(Reading passage begins)
You can search with a motif. Searching for a group of CDRs, specific peptide patterns or SNPs has never been simpler.
Motif syntax
The extensive syntax is as follow:
- A letter matching itself (ambiguity characters are expanded)
- . (dot) for any letter
- ? for the previous entity 0 or 1 time
- * for the previous entity 0 or more times
- + for the previous entity 1 or more times
- [ ] which contains a list of alternative letters
- [^] means do not match any of the characters after the ^
- ( ) to group entities
- (|) for alternatives
- {n} where n is a number. Previous entity matches n times exactly.
- {n,m} where n and m are numbers. Previous entity at least n times and at most m times. n or m can be empty, meaning any number. {1,5}: from 1 to 5 times.
- ^ meaning must start with: ^ATC: must start with ATC
- $ meaning must stop with
- DNA and amino acid ambiguity characters are fully expanded. For instance DNA ambiguity B (meaning all but A) is expanded to [BCGTU], T and U are expanded to [TU], …
- \X is a special case. For motif searches against proteins, it will match an X. This notation only works as \X, i.e. not with \P or \A.
Search examples:
A simple motif with an alternative amino acid:
[EK]FWEVISDEHGIDPS
3 CDRs with any space in between:
SYWMY.*RIDPNSGSTKYNEKFKN.*DYRKGLYAMDY
Note that .* means any space including none.
(Reading passage ends)
(Data listing begins)
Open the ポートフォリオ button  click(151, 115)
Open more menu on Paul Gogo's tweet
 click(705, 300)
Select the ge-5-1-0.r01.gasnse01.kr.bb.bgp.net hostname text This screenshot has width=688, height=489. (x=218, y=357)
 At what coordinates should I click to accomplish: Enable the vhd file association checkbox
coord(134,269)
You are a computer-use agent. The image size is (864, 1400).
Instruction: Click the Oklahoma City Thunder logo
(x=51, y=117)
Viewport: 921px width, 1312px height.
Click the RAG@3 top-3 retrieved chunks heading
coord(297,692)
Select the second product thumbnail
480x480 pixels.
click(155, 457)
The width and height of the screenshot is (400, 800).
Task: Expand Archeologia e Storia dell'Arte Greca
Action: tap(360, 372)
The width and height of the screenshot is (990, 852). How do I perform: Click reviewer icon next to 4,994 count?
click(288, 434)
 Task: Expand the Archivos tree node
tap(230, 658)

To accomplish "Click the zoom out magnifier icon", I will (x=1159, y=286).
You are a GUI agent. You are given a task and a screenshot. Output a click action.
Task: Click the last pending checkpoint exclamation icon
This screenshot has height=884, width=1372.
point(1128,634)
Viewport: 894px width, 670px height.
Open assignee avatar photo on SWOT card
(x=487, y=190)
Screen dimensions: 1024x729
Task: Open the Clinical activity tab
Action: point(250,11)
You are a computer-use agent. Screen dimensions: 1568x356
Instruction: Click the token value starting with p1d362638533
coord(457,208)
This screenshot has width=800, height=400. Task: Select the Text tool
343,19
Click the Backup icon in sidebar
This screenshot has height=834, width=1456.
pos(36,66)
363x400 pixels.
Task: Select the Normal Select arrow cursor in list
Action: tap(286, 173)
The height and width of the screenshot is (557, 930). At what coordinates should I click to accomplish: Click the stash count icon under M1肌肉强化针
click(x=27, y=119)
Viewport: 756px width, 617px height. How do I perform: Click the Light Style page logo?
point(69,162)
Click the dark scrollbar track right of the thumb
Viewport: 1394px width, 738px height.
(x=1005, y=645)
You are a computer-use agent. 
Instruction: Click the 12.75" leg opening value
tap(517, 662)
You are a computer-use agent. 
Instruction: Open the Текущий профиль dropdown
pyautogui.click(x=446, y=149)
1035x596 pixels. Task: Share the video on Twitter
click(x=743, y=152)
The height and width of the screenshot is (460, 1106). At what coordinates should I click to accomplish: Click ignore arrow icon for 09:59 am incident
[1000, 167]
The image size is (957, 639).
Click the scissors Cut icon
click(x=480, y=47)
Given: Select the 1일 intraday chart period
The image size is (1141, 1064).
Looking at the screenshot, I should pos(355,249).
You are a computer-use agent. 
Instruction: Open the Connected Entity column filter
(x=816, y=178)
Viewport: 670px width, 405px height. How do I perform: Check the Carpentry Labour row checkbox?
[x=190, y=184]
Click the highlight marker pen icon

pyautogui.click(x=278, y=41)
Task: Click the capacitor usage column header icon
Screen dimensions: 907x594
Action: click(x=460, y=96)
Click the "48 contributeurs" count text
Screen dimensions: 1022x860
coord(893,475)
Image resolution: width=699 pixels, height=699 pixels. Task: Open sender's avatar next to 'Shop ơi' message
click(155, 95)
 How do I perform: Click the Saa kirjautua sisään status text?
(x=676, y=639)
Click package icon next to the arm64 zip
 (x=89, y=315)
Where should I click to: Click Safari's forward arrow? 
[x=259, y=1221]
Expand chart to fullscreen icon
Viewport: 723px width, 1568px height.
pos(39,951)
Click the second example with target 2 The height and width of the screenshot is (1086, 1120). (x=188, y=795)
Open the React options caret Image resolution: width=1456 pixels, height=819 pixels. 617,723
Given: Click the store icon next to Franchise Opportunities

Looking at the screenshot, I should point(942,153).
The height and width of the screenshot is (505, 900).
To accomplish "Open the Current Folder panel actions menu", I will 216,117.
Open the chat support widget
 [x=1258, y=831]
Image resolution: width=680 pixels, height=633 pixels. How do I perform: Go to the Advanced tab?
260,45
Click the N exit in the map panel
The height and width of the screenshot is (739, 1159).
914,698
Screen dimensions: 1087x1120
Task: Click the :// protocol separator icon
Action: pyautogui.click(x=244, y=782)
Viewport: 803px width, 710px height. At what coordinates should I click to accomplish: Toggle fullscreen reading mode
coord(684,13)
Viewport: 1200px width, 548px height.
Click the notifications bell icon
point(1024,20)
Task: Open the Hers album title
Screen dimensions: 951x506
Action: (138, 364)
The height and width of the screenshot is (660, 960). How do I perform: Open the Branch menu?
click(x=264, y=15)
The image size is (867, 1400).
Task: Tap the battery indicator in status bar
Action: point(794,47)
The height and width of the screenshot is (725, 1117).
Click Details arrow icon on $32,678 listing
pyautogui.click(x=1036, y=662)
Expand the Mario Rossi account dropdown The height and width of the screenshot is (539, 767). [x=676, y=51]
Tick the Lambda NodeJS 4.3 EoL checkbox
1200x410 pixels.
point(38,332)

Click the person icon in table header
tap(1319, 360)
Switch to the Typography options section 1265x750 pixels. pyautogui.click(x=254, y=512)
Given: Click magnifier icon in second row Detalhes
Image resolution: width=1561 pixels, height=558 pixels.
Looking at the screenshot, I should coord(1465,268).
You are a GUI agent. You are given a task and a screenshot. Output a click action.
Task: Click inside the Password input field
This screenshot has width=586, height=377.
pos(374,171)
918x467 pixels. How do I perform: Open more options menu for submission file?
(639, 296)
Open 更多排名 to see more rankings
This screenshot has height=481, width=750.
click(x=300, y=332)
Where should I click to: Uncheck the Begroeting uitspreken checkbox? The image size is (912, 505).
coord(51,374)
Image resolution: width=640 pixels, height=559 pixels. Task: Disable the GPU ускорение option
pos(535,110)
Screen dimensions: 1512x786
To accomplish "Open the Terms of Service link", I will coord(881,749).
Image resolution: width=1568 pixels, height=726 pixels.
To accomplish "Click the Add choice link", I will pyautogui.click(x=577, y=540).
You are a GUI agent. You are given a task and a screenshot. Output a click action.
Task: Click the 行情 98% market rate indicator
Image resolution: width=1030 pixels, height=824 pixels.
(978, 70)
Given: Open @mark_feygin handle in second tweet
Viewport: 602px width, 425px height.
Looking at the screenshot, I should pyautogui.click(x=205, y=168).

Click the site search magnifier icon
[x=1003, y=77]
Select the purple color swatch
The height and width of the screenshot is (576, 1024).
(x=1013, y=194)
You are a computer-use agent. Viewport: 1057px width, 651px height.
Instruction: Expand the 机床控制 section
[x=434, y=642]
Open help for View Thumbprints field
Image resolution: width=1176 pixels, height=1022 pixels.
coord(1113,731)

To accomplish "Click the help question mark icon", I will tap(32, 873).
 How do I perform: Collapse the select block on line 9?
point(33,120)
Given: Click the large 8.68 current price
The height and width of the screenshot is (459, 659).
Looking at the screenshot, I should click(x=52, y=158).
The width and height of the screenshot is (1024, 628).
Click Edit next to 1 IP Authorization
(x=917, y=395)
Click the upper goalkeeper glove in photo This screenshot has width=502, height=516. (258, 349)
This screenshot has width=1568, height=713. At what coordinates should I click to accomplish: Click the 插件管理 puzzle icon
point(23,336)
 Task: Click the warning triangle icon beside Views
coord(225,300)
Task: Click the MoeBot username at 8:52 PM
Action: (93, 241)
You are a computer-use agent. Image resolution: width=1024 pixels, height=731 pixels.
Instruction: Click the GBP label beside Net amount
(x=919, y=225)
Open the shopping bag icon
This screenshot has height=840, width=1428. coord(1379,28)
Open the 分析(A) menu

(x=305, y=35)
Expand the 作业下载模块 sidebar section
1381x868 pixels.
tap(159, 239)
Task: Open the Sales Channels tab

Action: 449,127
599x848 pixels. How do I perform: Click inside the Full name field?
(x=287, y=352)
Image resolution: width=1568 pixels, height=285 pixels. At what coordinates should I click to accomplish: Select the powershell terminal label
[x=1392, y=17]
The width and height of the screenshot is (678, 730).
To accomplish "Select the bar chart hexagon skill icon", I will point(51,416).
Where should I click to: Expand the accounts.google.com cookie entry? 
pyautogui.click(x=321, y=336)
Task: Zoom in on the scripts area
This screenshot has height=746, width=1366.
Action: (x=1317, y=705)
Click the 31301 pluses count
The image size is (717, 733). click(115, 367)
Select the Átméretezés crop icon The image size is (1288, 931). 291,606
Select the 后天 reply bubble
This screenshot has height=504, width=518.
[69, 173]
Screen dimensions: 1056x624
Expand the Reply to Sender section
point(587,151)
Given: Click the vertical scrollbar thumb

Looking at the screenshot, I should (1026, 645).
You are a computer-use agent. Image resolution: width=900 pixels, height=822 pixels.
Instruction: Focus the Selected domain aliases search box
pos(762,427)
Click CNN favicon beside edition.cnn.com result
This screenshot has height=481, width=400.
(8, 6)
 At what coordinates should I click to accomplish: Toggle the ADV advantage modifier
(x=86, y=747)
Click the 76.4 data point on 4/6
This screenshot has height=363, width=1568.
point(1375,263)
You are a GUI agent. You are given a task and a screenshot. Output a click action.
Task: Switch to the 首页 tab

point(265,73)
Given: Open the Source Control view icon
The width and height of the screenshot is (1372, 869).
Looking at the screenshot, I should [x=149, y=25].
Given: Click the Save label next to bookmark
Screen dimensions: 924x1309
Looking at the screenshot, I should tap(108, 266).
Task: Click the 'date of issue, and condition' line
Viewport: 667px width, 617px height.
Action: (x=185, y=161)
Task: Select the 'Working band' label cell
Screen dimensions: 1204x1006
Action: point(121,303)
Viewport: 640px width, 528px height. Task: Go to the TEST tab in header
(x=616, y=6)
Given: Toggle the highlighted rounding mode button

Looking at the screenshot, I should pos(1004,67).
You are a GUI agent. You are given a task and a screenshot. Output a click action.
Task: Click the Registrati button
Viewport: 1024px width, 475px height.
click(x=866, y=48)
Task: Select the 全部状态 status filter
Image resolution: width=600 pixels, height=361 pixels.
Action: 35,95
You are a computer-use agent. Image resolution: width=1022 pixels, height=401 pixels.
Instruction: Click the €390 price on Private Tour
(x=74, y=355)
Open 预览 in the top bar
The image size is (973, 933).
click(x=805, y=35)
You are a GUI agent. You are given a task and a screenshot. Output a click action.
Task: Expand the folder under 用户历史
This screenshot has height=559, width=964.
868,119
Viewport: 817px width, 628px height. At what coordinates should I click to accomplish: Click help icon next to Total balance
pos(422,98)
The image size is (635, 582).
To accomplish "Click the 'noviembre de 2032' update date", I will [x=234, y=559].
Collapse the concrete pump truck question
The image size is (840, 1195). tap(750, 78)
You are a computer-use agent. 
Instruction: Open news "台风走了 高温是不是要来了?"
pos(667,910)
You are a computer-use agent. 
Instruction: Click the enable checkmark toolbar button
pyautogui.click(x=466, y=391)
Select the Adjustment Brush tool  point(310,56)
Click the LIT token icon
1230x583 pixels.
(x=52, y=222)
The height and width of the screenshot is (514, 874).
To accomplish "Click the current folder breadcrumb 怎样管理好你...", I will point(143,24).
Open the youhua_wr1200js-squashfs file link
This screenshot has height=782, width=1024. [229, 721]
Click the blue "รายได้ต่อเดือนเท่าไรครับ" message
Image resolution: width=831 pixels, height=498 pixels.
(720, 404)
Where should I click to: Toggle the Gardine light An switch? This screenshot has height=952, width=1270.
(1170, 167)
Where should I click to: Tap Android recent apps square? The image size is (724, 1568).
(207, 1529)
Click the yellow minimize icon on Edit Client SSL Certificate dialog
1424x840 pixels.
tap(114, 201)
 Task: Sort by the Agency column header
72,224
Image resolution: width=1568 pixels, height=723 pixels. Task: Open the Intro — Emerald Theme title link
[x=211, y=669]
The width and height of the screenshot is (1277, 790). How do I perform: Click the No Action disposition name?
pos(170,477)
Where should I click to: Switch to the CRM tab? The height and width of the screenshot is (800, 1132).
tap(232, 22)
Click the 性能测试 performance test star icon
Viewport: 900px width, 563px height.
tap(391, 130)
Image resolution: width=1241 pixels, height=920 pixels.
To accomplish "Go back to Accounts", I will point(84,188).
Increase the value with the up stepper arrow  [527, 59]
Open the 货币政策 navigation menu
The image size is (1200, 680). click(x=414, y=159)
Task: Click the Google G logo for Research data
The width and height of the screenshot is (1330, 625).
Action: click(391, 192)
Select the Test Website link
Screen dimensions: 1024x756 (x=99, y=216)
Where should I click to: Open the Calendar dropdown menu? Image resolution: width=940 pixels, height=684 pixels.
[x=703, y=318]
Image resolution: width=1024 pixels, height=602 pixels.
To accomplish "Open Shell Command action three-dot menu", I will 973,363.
(Data listing ends)
Exercise requirements:
**1)** Answer these questions from the motif search text:
(a) What does a dot match?
(b) What does {n} mean for the previous entity?
(c) According to the note under the search examples, what does .* mean?
**2)** Can you continue the motif search text after its last sentence?
The listing has nothing to do with the motif search text.

Answers for the tasks:
**1)**
(a) Any letter.
(b) The previous entity matches exactly n times.
(c) Any space, including none.

**2)**
Starting alternate triplets (one of which is ambiguous), one to four H or W:
^(DYR|SYW|W.W)EVISDE[HW]{1,4}GID
An exact sequence (starts with ^, ends with $):
^RIDPNSGSTKYNEKFKN$
A list of mutations: S24G, S33T, S53G, S78N, S101N, G128A and L217Q
>motif_WT
^.{23}S.{8}S.{19}S.{24}S.{22}S.{26}G.{88}L
>motif_MUT
^.{23}G.{8}T.{19}G.{24}N.{22}N.{26}A.{88}Q
>motif_BOTH
^.{23}[SG].{8}[ST].{19}[SG].{24}[SN].{22}[SN].{26}[GA].{88}[LQ]
When is a motif search (unexpectedly) useful?
Here are a few cases where a motif search is useful that you might not have thought of:
- Using an extremely short sequence. Blast cannot use amino acid sequences shorter than 4 residues. So to search with a 3 amino acid sequence, you need to use the motif search
- Are you looking for cases where your exact sequence is found ? Just use the motif search and add ^ at the beginning of your sequence and $ at the end.
- Similarly if you are looking for cases where your sequence is found exactly or included in a larger sequence, just use the query sequence as is.